The problem ▸
From the line containing "Instruction: Click the" down to the last line of the listing, quote everything word for word, and nothing else, keeping pictures out.

Entries supplied ▸
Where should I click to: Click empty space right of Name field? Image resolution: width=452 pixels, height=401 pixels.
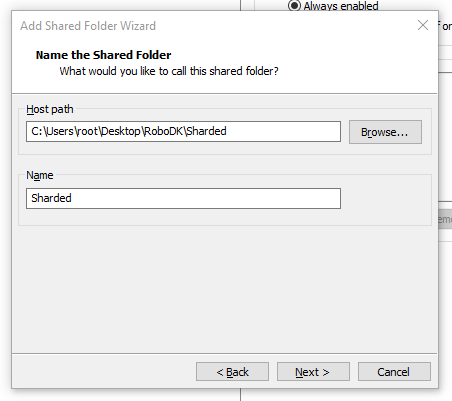386,199
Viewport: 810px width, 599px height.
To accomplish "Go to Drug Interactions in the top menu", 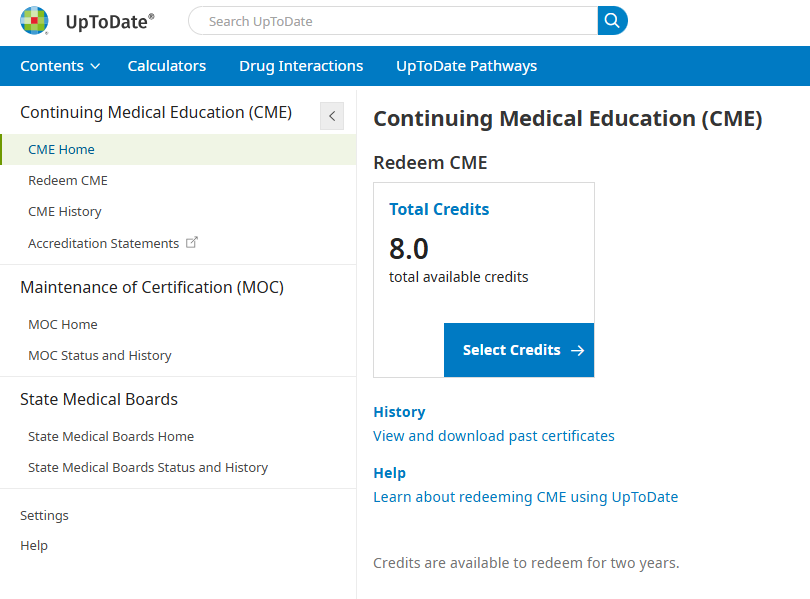I will click(301, 66).
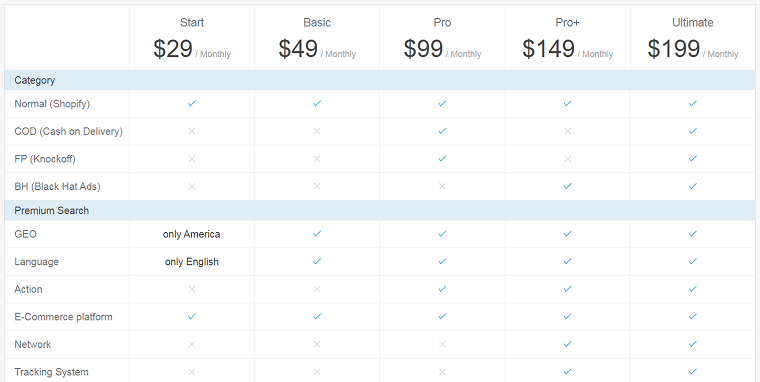Click the X mark for COD under Pro+

[568, 131]
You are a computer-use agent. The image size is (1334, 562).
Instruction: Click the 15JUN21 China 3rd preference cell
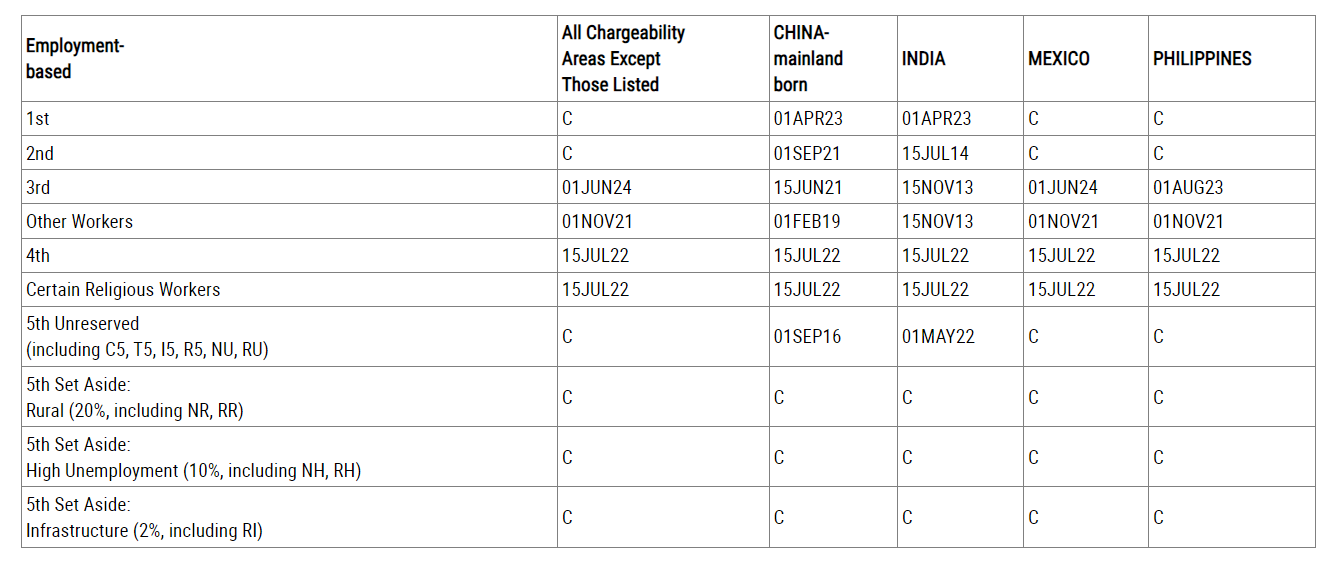[x=807, y=188]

Answer section ▸
Instruction: Click the 15JUN21 China 3rd preference cell
[x=807, y=188]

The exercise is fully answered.